In commissione, dove fra il pubblico erano presenti molti architetti, non è stato illustrato un progetto vero e proprio, ma una sorta di piano di indirizzo che definisce quello che si vorrebbe per questa area e quali sono i volumi edificabili, la viabilità primaria e le destinazioni d’uso. Il piano attuativo sarà presentato in regione e dovrà essere approvato entro il 31 dicembre di quest’anno. Se i tempi saranno rispettati in primavera sarà pronta una base di partenza sulla quale costruire il progetto vero e proprio.

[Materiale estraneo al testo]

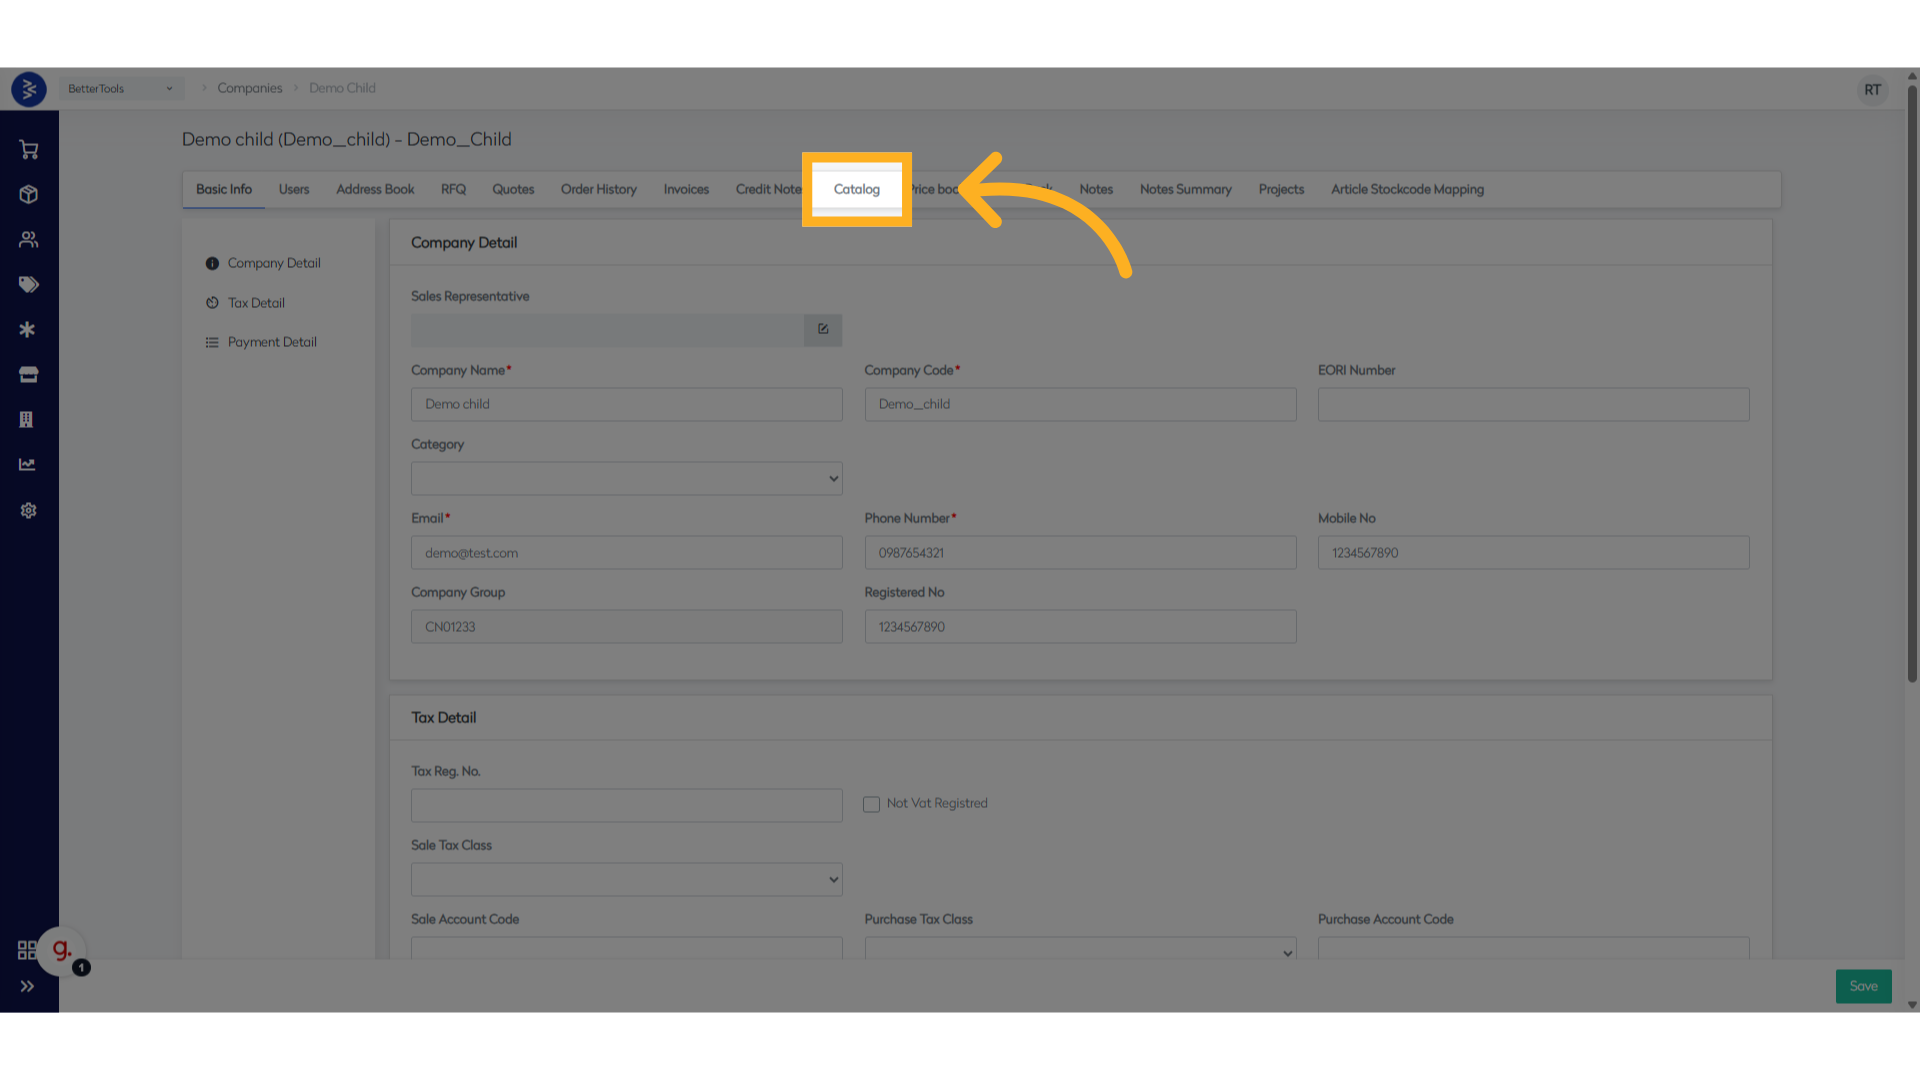The height and width of the screenshot is (1080, 1920).
Task: Click the EORI Number input field
Action: 1532,404
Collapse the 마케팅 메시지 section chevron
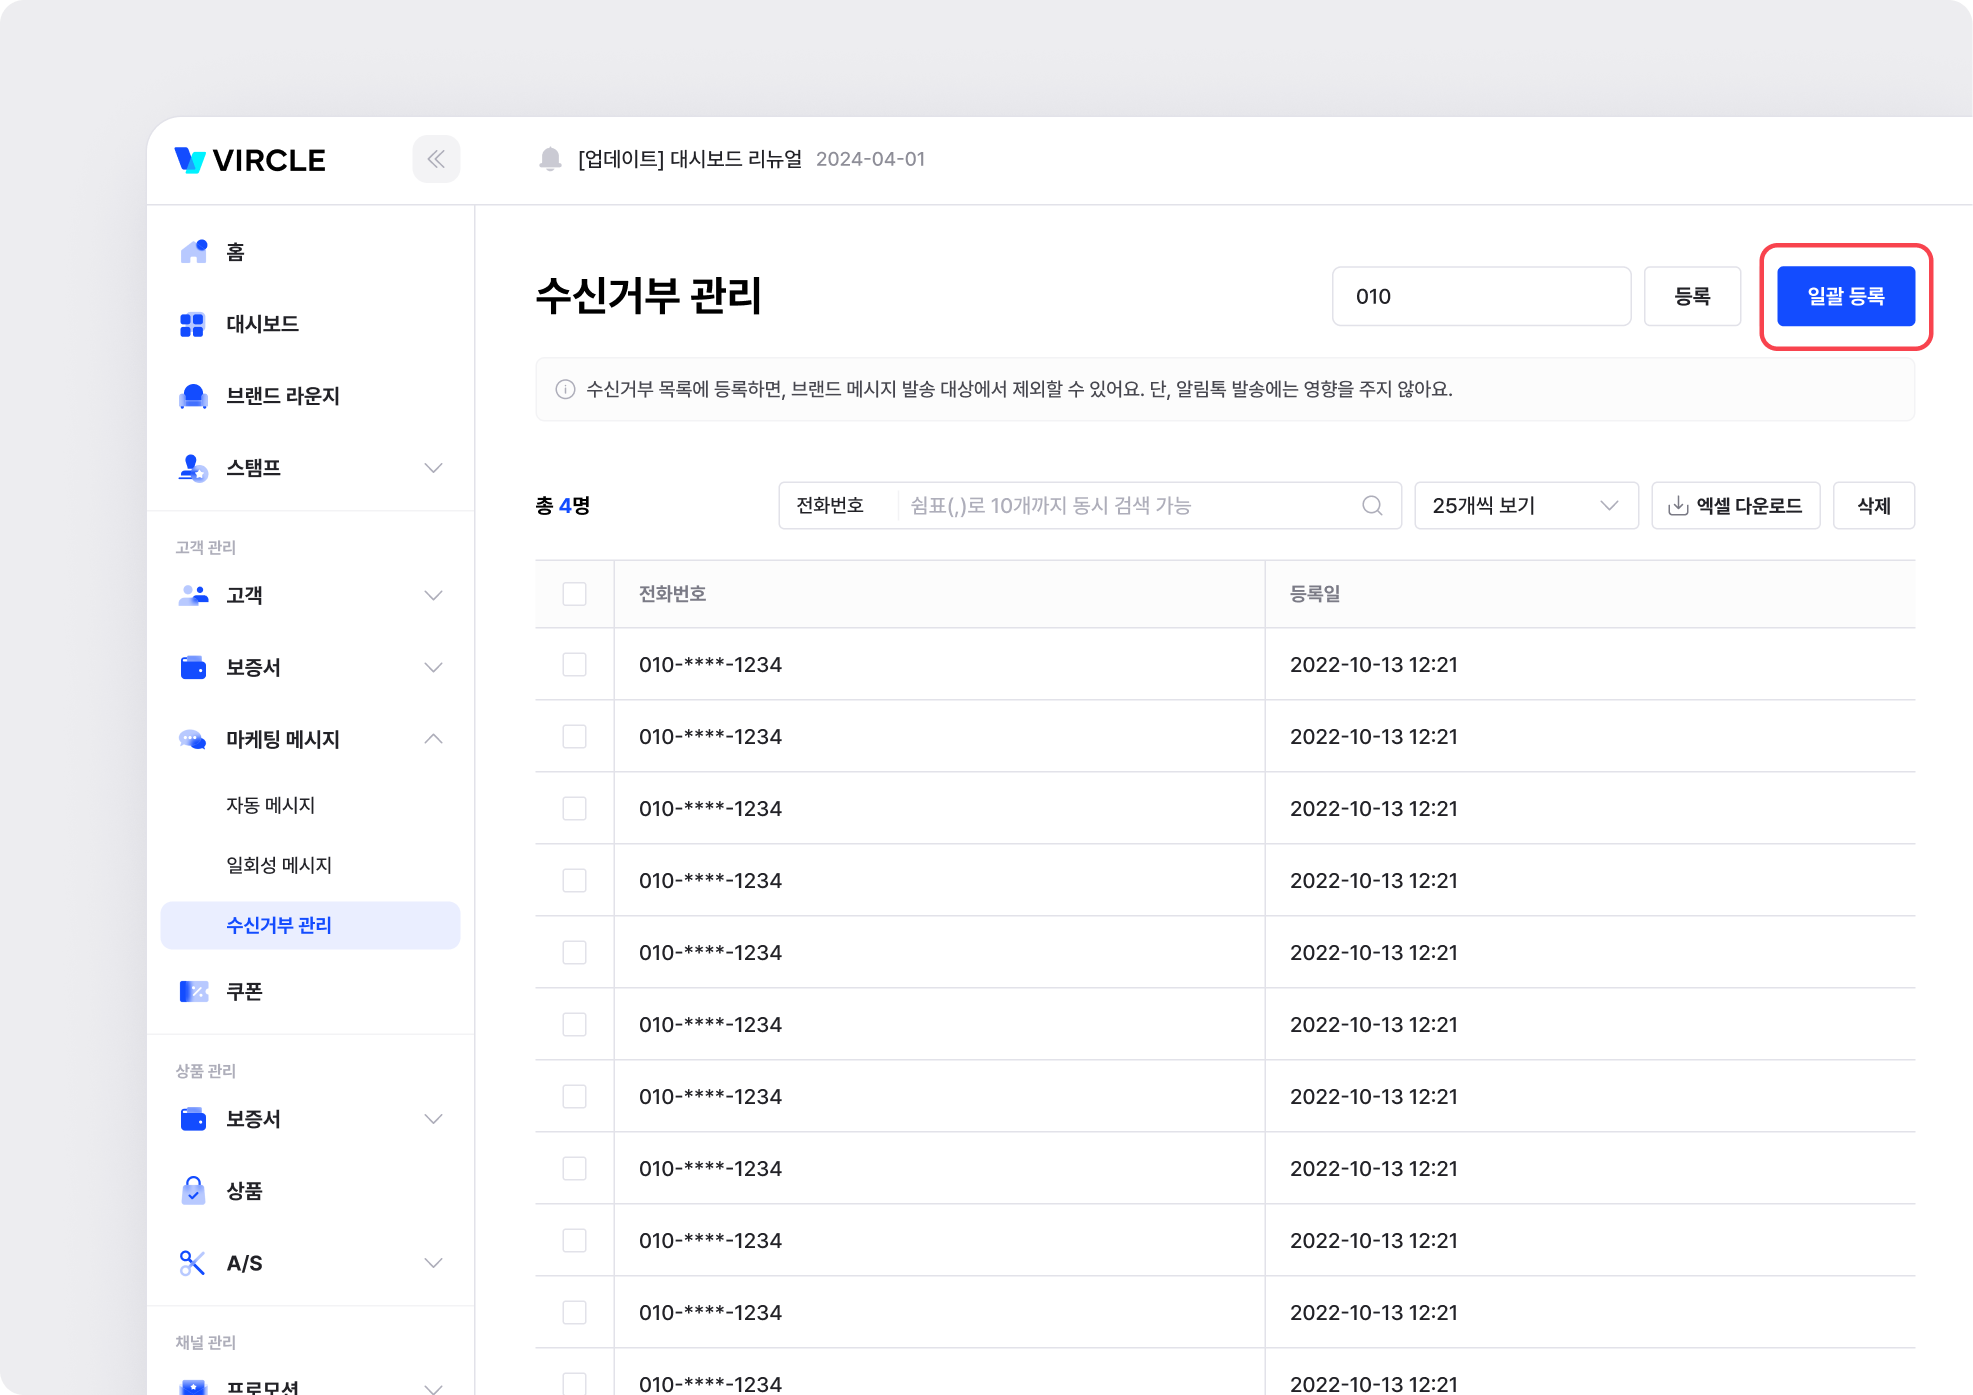1973x1395 pixels. [433, 739]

«La fermata del Malpensa Express è stato indubbiamente il presupposto necessario che ha fatto sbloccare l’iter per il recupero di que’area» ha detto Bottini. Ed è proprio la fermata del collegamento veloce fra Milano e lo scalo aeroportuale che darà la sostanza al progetto.
Quando sarà realizzato, comprenderà una destinazione residenziale pari al 40 percento, mentre il resto sarà ad uso terziario (servizi e commercio). Se questo punto deve diventare il primo ingresso dell’hub internazionale arrivando da Milano, allora deve comprendere servizi adeguati a questa funzione. «Se questo luogo sarà frequentato, come immaginiamo, da una utenza locale, da una utenza di transito e da chi è legato all’aeroporto per lavoro, allora occorre pensare di spostare alcuni servizi aeroportuali all’esterno, come parcheggi e check in, occorre pensare a negozi e servizi di ristorazione e infine ad un centro commerciale di qualità». Ma non è finita qui. Le ipotesi comprendono anche una struttura convegnistica e strutture per il tempo libero.
Ipotesi e idee che lasciano perplessi le minoranze del consiglio comunale. Ad esprimerne alcune è stato il capogruppo della Margherita Valerio Mariani. «Questo progetto ci sembra procurare una frattura con il territorio circostante, un centro come questo si isola dalla città» ha infatti detto in commissione. E dallo stesso consigliere è arrivato anche un consiglio che riguarda i vincoli ferroviari. Stando alle prime carte questi vincoli non sarebbero ancora stati valutati correttamente.